- Texte source:
Se spécialiser pour produire plus. Tel a été le mouvement de l’agriculture au XXème siècle. Recours accru aux pesticides et autres intrants chimiques, intensification de l’élevage et développement du maïs, diminution de l’offre alimentaire locale, agrandissement des exploitations et diminution du nombre d’agriculteurs. Autant d’effets du modèle agricole diffusés ces dernières décennies.
Que ce soit par recherche de résilience, vision du métier, ou pour répondre aux nouvelles attentes de la société… Des agriculteurs de nos territoires maintiennent ou reviennent vers des systèmes diversifiés, qui s’inscrivent dans une démarche d’agriculture durable sur bien des aspects. S’ils identifient les atouts et attraits de leurs systèmes, ils ne nient pas les risques à y aller.
Se diversifier… C’est à dire ?
Se diversifier signifie remettre une diversité d’animaux et de cultures sur la ferme. Nouveaux élevages (porcs, volailles…), nouvelles cultures (céréales diverses, légumes, fruits) sont quelques exemples de diversification des productions réalisée en massif central.
Mais se diversifier pour un agriculteur, c’est aussi élargir son champ d’action et de compétences. Ainsi, certains font le choix d’aller sur la production de produits finaux, fromages, plats cuisinés, pain et la vente directe de leurs produits. Dans certains cas, la diversification répond directement à une demande d’acteurs tiers comme la production d’un service. C’est le cas par exemple de l’éco-pâturage pratiqué par des troupeaux dans des espaces embroussaillés, à la demande de collectivités. Dans toutes ces configurations, la diversification nécessite une palette de savoir-faire à développer sur les fermes.
Se diversifier, c’est limiter son impact sur l’environnement
« Paysan, paysanne, cela veut dire travailler le paysage. C’est pour moi une définition du métier que de s’adapter. Nous n’épuisons pas les sols, nous respectons les êtres vivants. »

- Consignes: Transcrivez mot pour mot l'intégralité du texte ci-dessus sur la diversification agricole.

- Données fournies:
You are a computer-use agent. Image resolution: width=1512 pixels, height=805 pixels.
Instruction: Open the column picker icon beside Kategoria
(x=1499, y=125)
* * *
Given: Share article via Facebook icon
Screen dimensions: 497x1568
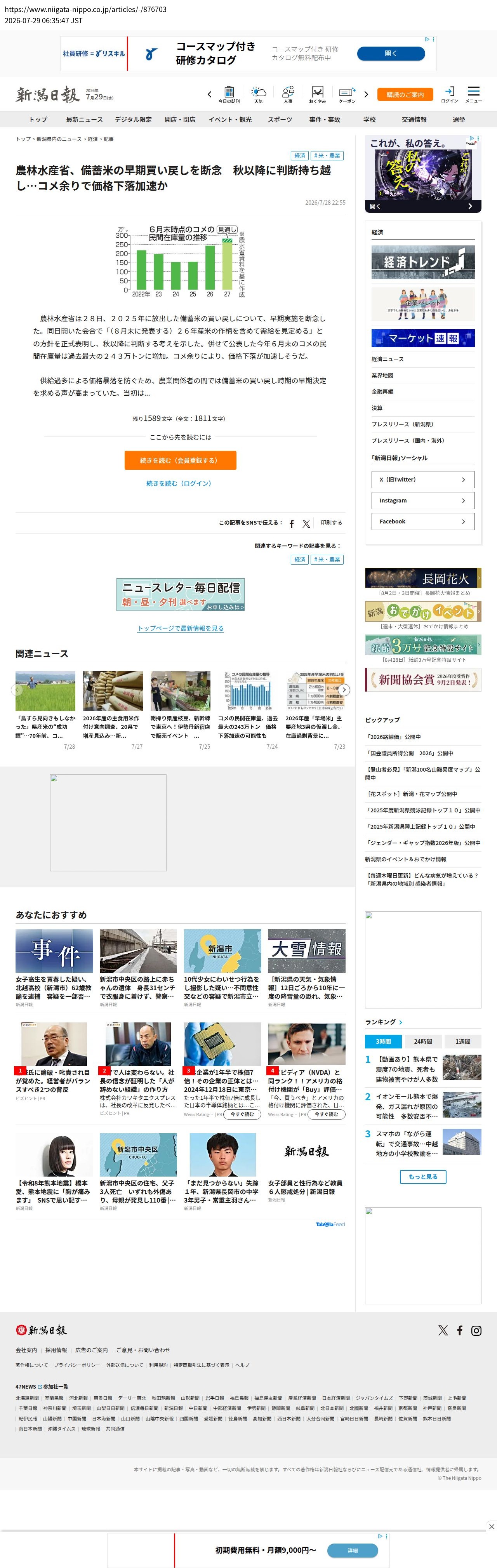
* * *
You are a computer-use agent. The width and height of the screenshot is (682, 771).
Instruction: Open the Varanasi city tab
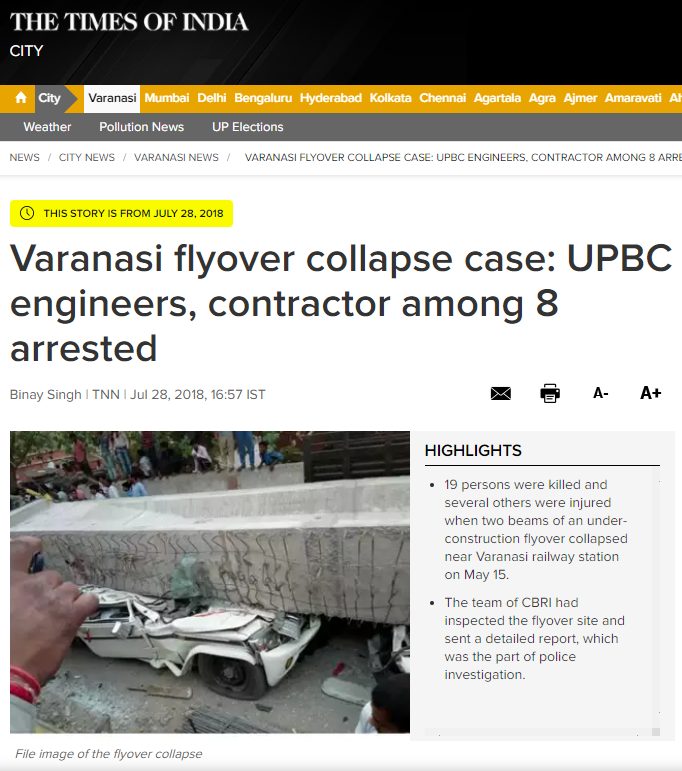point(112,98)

- Réponse finale:
Se spécialiser pour produire plus. Tel a été le mouvement de l’agriculture au XXème siècle. Recours accru aux pesticides et autres intrants chimiques, intensification de l’élevage et développement du maïs, diminution de l’offre alimentaire locale, agrandissement des exploitations et diminution du nombre d’agriculteurs. Autant d’effets du modèle agricole diffusés ces dernières décennies.
Que ce soit par recherche de résilience, vision du métier, ou pour répondre aux nouvelles attentes de la société… Des agriculteurs de nos territoires maintiennent ou reviennent vers des systèmes diversifiés, qui s’inscrivent dans une démarche d’agriculture durable sur bien des aspects. S’ils identifient les atouts et attraits de leurs systèmes, ils ne nient pas les risques à y aller.
Se diversifier… C’est à dire ?
Se diversifier signifie remettre une diversité d’animaux et de cultures sur la ferme. Nouveaux élevages (porcs, volailles…), nouvelles cultures (céréales diverses, légumes, fruits) sont quelques exemples de diversification des productions réalisée en massif central.
Mais se diversifier pour un agriculteur, c’est aussi élargir son champ d’action et de compétences. Ainsi, certains font le choix d’aller sur la production de produits finaux, fromages, plats cuisinés, pain et la vente directe de leurs produits. Dans certains cas, la diversification répond directement à une demande d’acteurs tiers comme la production d’un service. C’est le cas par exemple de l’éco-pâturage pratiqué par des troupeaux dans des espaces embroussaillés, à la demande de collectivités. Dans toutes ces configurations, la diversification nécessite une palette de savoir-faire à développer sur les fermes.
Se diversifier, c’est limiter son impact sur l’environnement
« Paysan, paysanne, cela veut dire travailler le paysage. C’est pour moi une définition du métier que de s’adapter. Nous n’épuisons pas les sols, nous respectons les êtres vivants. »